Well, I don't know that the original Superbrain-to-Tops-20
implementation of Kermit predated the GPL by more than five or six
years, actually. Hell, I remember first reading Stallman's
announcement of Project Gnu on a Columbia '20 (in MM, I suppose,
though my memory isn't that detailed) in the early 80s. At latest, it
would have been 85. (Am I right about the first systems? I was only a
wee undergrad at Columbia at the time and my memories are vague, but I
distinctly remember the first use as being to link the stupid
Superbrain CPM machines to the '20s.)

> so the Open Minded among us might be
> willing to "grandfather" it :-)  I mean really, if somebody makes up some
> new thing next week will we have to comply with that too?  Let's lighten
> up on all this licensing purity!  What's it to you if some third person
> can't take my work and sell(*) it without permission (unless you're that
> person)?

Ah, but that's what the whole NetBSD project is about! We're very big
on the fact that lots and lots of vendors use NetBSD in their products
without having to talk to anyone -- everyone from Network Computer to
mmEye uses NetBSD. (Yes, you can buy several brands of NCs that come
with NetBSD under the covers). One of the points of NetBSD is that we
*like* the fact that people can take the whole ball of wax and sell
it. We regularly purge a remaining GPL'ed program or two from the tree
to try to get the last pieces that can't be sold unrestricted out.

You might think we're weird people for wanting others to be able to
sell our hard work without having to ask us and with barely any
acknowledgement, but that's the way we are.
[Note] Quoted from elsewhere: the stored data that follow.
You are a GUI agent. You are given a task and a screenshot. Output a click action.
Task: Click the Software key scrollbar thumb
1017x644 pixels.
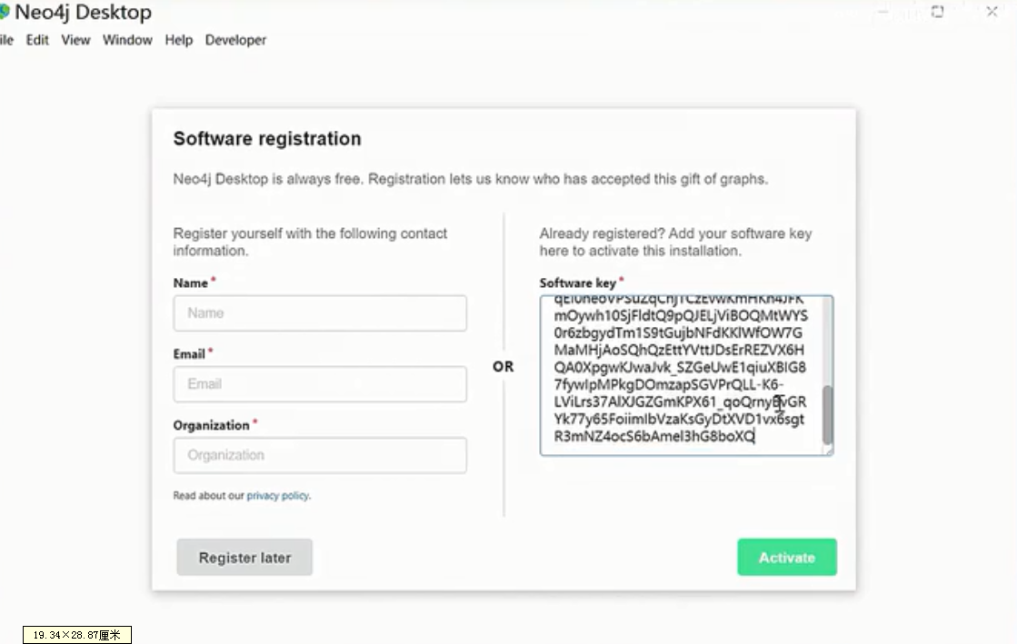click(827, 414)
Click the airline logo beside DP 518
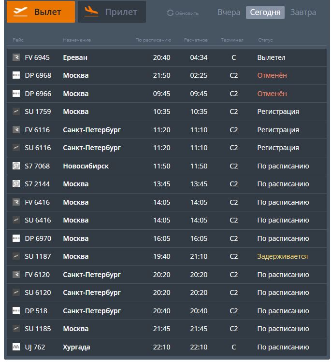The height and width of the screenshot is (362, 331). tap(16, 310)
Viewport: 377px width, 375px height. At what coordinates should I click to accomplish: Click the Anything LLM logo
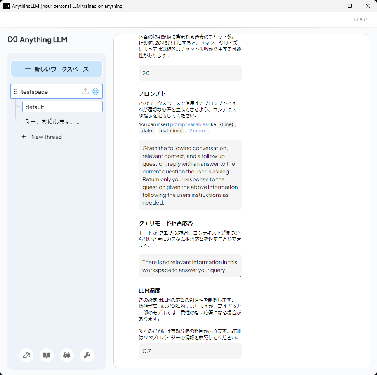click(38, 40)
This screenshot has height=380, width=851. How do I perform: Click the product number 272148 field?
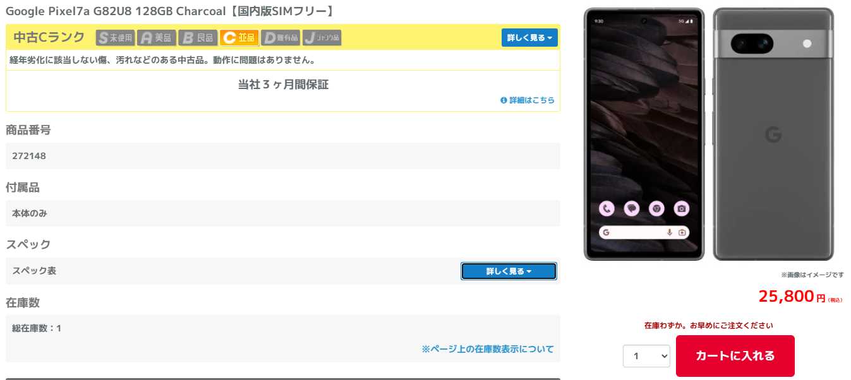pyautogui.click(x=29, y=156)
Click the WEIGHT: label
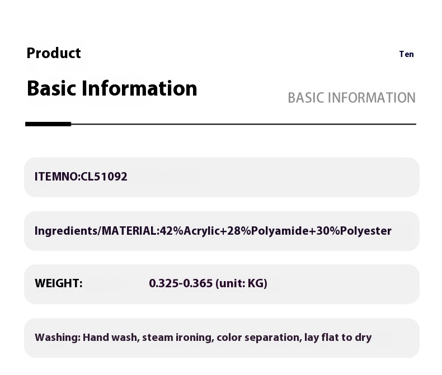 (59, 283)
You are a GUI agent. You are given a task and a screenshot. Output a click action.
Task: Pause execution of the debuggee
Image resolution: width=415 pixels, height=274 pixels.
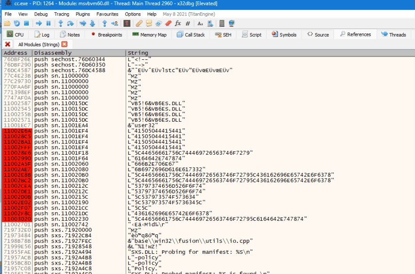pyautogui.click(x=49, y=23)
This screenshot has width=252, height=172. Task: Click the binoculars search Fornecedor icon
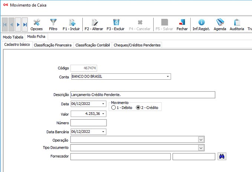click(222, 156)
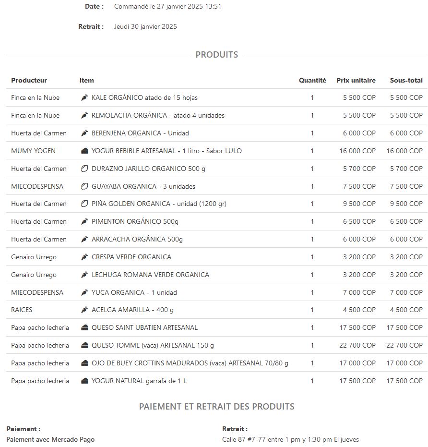Click the cheese icon next to QUESO SAINT UBATIEN
Viewport: 428px width, 447px height.
click(84, 327)
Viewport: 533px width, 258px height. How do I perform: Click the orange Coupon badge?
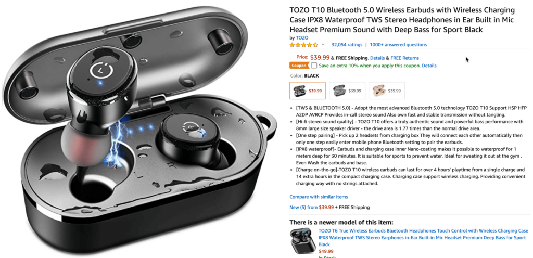click(x=299, y=66)
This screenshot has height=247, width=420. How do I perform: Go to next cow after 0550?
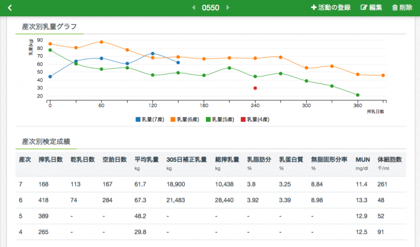click(228, 8)
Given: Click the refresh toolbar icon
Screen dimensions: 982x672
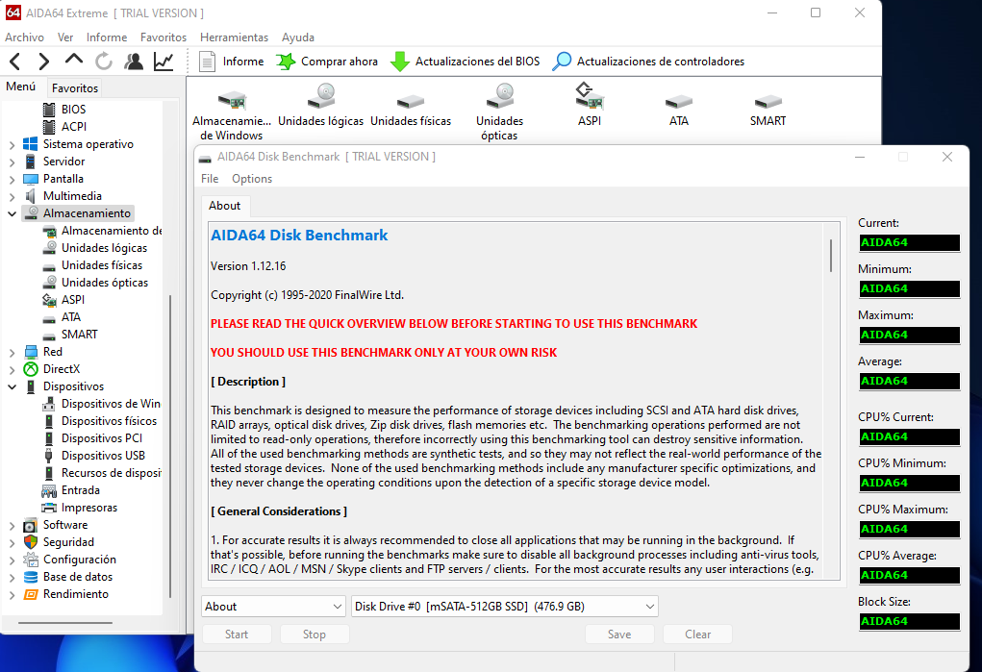Looking at the screenshot, I should click(104, 62).
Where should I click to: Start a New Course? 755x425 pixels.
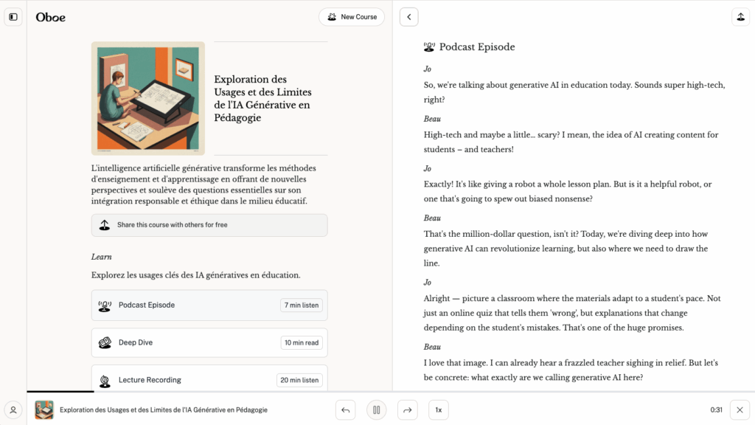point(352,17)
I don't see any of this as being that big a deal, though, vis a vis
Kermit. Kermit can't go on the official project CDs, but we'll leave
it in pkgsrc forever, along with all of the other useful but not Open
Source programs like it (such as ssh and company.) Those who need it
can automatically download and build it within minutes, so its all
probably a fine compromise.

Perry Metzger
"Ask not what your country can force other people to do for you..."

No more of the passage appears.